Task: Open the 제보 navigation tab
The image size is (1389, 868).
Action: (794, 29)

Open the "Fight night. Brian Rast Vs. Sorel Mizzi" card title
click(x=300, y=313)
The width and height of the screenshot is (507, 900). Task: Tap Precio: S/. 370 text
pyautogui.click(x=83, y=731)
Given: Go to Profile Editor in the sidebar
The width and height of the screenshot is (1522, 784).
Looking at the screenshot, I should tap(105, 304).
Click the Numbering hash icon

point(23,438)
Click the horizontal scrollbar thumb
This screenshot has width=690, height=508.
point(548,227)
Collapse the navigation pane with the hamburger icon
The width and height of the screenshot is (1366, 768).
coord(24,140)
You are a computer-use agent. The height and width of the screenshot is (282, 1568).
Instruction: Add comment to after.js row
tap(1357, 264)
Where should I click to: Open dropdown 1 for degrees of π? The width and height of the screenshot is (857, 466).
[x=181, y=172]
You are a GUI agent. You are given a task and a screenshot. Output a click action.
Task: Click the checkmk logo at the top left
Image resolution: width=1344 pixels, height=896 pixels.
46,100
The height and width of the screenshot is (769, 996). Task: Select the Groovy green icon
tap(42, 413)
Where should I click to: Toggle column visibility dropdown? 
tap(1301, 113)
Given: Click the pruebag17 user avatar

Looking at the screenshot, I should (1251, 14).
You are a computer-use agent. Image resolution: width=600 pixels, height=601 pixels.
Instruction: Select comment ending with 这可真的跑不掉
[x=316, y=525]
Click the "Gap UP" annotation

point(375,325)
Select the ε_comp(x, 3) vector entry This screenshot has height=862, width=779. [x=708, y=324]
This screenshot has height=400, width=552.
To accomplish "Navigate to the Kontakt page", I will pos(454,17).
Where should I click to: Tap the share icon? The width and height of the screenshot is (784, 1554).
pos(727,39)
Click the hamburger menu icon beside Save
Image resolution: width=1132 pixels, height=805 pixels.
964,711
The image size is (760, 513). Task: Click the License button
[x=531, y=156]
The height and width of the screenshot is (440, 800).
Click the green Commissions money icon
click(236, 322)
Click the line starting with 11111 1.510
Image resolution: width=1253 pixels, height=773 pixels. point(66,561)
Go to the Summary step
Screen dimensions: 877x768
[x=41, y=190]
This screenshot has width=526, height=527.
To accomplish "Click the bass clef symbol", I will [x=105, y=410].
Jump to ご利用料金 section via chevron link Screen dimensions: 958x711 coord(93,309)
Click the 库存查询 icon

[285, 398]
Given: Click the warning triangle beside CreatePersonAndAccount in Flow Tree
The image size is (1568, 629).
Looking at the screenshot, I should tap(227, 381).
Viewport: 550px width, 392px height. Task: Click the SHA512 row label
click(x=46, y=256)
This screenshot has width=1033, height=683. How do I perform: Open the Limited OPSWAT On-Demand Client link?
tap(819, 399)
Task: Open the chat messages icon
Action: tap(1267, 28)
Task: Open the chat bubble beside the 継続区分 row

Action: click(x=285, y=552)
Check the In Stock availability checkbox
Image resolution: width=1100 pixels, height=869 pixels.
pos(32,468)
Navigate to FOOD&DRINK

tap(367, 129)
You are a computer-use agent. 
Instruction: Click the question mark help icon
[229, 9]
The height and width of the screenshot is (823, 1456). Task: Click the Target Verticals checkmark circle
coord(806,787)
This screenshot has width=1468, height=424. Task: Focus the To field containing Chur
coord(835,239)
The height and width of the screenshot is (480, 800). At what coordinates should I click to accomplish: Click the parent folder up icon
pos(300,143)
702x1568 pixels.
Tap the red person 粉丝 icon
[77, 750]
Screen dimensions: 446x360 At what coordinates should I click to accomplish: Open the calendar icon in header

▸ **What to work on**
Write out all the material exactly.

▸ **Result of this task**
Task: Open the 제보 navigation tab
The image size is (1389, 868).
Action: (794, 29)

Open the "Fight night. Brian Rast Vs. Sorel Mizzi" card title
click(x=300, y=313)
The width and height of the screenshot is (507, 900). Task: Tap Precio: S/. 370 text
pyautogui.click(x=83, y=731)
Given: Go to Profile Editor in the sidebar
The width and height of the screenshot is (1522, 784).
Looking at the screenshot, I should tap(105, 304).
Click the Numbering hash icon

point(23,438)
Click the horizontal scrollbar thumb
This screenshot has width=690, height=508.
point(548,227)
Collapse the navigation pane with the hamburger icon
The width and height of the screenshot is (1366, 768).
coord(24,140)
You are a computer-use agent. The height and width of the screenshot is (282, 1568).
Instruction: Add comment to after.js row
tap(1357, 264)
Where should I click to: Open dropdown 1 for degrees of π? The width and height of the screenshot is (857, 466).
[x=181, y=172]
You are a GUI agent. You are given a task and a screenshot. Output a click action.
Task: Click the checkmk logo at the top left
Image resolution: width=1344 pixels, height=896 pixels.
46,100
The height and width of the screenshot is (769, 996). Task: Select the Groovy green icon
tap(42, 413)
Where should I click to: Toggle column visibility dropdown? 
tap(1301, 113)
Given: Click the pruebag17 user avatar

Looking at the screenshot, I should (1251, 14).
You are a computer-use agent. Image resolution: width=600 pixels, height=601 pixels.
Instruction: Select comment ending with 这可真的跑不掉
[x=316, y=525]
Click the "Gap UP" annotation

point(375,325)
Select the ε_comp(x, 3) vector entry This screenshot has height=862, width=779. [x=708, y=324]
This screenshot has height=400, width=552.
To accomplish "Navigate to the Kontakt page", I will pos(454,17).
Where should I click to: Tap the share icon? The width and height of the screenshot is (784, 1554).
pos(727,39)
Click the hamburger menu icon beside Save
Image resolution: width=1132 pixels, height=805 pixels.
964,711
The image size is (760, 513). Task: Click the License button
[x=531, y=156]
The height and width of the screenshot is (440, 800).
Click the green Commissions money icon
click(236, 322)
Click the line starting with 11111 1.510
Image resolution: width=1253 pixels, height=773 pixels. point(66,561)
Go to the Summary step
Screen dimensions: 877x768
[x=41, y=190]
This screenshot has width=526, height=527.
To accomplish "Click the bass clef symbol", I will [x=105, y=410].
Jump to ご利用料金 section via chevron link Screen dimensions: 958x711 coord(93,309)
Click the 库存查询 icon

[285, 398]
Given: Click the warning triangle beside CreatePersonAndAccount in Flow Tree
The image size is (1568, 629).
Looking at the screenshot, I should tap(227, 381).
Viewport: 550px width, 392px height. Task: Click the SHA512 row label
click(x=46, y=256)
This screenshot has width=1033, height=683. How do I perform: Open the Limited OPSWAT On-Demand Client link?
tap(819, 399)
Task: Open the chat messages icon
Action: tap(1267, 28)
Task: Open the chat bubble beside the 継続区分 row

Action: click(x=285, y=552)
Check the In Stock availability checkbox
Image resolution: width=1100 pixels, height=869 pixels.
pos(32,468)
Navigate to FOOD&DRINK

tap(367, 129)
You are a computer-use agent. 
Instruction: Click the question mark help icon
[229, 9]
The height and width of the screenshot is (823, 1456). Task: Click the Target Verticals checkmark circle
coord(806,787)
This screenshot has width=1468, height=424. Task: Focus the To field containing Chur
coord(835,239)
The height and width of the screenshot is (480, 800). At what coordinates should I click to accomplish: Click the parent folder up icon
pos(300,143)
702x1568 pixels.
Tap the red person 粉丝 icon
[77, 750]
Screen dimensions: 446x360 At what coordinates should I click to accomplish: Open the calendar icon in header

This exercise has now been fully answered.